Task brief: Print each of the rows below word for word, omitting the pictures.

#####

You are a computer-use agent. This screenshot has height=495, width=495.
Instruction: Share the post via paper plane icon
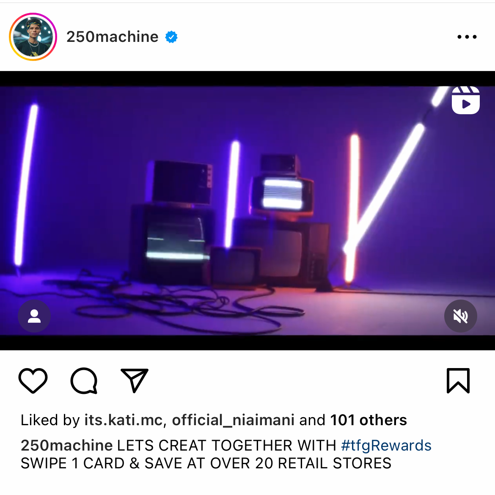(x=135, y=380)
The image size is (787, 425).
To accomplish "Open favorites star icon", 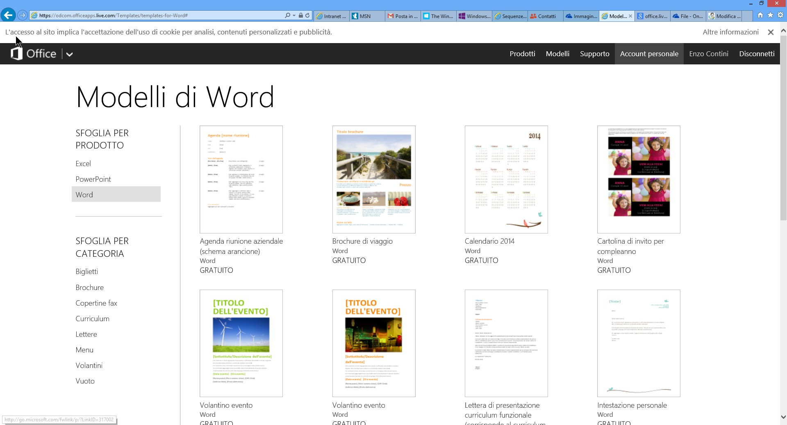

#####

Solution to this task:
You are a computer-use agent. This screenshot has height=495, width=495.
Instruction: Share the post via paper plane icon
(x=135, y=380)
The image size is (787, 425).
To accomplish "Open favorites star icon", 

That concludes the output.